Excerpts from a dataset
== Segment start ==

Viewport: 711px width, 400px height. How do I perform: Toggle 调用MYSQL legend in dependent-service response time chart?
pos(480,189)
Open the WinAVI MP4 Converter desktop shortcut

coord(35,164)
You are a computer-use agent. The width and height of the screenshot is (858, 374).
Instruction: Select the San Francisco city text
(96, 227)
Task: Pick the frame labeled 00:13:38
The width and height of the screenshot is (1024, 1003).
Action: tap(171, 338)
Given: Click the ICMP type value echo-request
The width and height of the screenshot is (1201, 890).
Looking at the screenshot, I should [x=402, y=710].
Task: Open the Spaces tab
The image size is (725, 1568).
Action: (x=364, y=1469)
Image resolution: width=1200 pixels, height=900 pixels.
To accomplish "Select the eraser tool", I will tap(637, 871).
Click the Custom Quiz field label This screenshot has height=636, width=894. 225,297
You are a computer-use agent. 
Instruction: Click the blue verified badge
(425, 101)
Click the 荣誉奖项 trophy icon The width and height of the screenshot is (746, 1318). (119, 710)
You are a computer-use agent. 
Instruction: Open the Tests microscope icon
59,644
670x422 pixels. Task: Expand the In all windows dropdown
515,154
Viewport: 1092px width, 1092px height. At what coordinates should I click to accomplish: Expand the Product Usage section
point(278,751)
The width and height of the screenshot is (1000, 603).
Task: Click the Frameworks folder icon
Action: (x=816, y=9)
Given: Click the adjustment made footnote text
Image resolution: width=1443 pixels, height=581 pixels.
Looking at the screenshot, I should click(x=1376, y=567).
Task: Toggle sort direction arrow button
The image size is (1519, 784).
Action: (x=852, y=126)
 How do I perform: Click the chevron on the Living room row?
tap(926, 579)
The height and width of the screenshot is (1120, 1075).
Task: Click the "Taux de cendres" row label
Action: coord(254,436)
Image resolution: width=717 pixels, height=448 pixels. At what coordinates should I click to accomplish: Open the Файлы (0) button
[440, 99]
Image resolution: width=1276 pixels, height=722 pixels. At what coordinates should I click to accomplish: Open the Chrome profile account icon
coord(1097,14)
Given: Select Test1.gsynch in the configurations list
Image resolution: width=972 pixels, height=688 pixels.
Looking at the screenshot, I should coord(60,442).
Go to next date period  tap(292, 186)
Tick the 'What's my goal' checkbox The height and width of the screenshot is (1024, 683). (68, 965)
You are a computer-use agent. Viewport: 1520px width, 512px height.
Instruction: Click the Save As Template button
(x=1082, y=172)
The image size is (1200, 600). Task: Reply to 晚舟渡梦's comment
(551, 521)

== Segment end ==

Copy out every entry again, exactly as it was given.

Written solution.
Viewport: 711px width, 400px height. How do I perform: Toggle 调用MYSQL legend in dependent-service response time chart?
pos(480,189)
Open the WinAVI MP4 Converter desktop shortcut

coord(35,164)
You are a computer-use agent. The width and height of the screenshot is (858, 374).
Instruction: Select the San Francisco city text
(96, 227)
Task: Pick the frame labeled 00:13:38
The width and height of the screenshot is (1024, 1003).
Action: tap(171, 338)
Given: Click the ICMP type value echo-request
The width and height of the screenshot is (1201, 890).
Looking at the screenshot, I should [x=402, y=710].
Task: Open the Spaces tab
The image size is (725, 1568).
Action: (x=364, y=1469)
Image resolution: width=1200 pixels, height=900 pixels.
To accomplish "Select the eraser tool", I will tap(637, 871).
Click the Custom Quiz field label This screenshot has height=636, width=894. 225,297
You are a computer-use agent. 
Instruction: Click the blue verified badge
(425, 101)
Click the 荣誉奖项 trophy icon The width and height of the screenshot is (746, 1318). (119, 710)
You are a computer-use agent. 
Instruction: Open the Tests microscope icon
59,644
670x422 pixels. Task: Expand the In all windows dropdown
515,154
Viewport: 1092px width, 1092px height. At what coordinates should I click to accomplish: Expand the Product Usage section
point(278,751)
The width and height of the screenshot is (1000, 603).
Task: Click the Frameworks folder icon
Action: (x=816, y=9)
Given: Click the adjustment made footnote text
Image resolution: width=1443 pixels, height=581 pixels.
Looking at the screenshot, I should click(x=1376, y=567).
Task: Toggle sort direction arrow button
The image size is (1519, 784).
Action: (x=852, y=126)
 How do I perform: Click the chevron on the Living room row?
tap(926, 579)
The height and width of the screenshot is (1120, 1075).
Task: Click the "Taux de cendres" row label
Action: coord(254,436)
Image resolution: width=717 pixels, height=448 pixels. At what coordinates should I click to accomplish: Open the Файлы (0) button
[440, 99]
Image resolution: width=1276 pixels, height=722 pixels. At what coordinates should I click to accomplish: Open the Chrome profile account icon
coord(1097,14)
Given: Select Test1.gsynch in the configurations list
Image resolution: width=972 pixels, height=688 pixels.
Looking at the screenshot, I should coord(60,442).
Go to next date period  tap(292, 186)
Tick the 'What's my goal' checkbox The height and width of the screenshot is (1024, 683). (68, 965)
You are a computer-use agent. Viewport: 1520px width, 512px height.
Instruction: Click the Save As Template button
(x=1082, y=172)
The image size is (1200, 600). Task: Reply to 晚舟渡梦's comment
(551, 521)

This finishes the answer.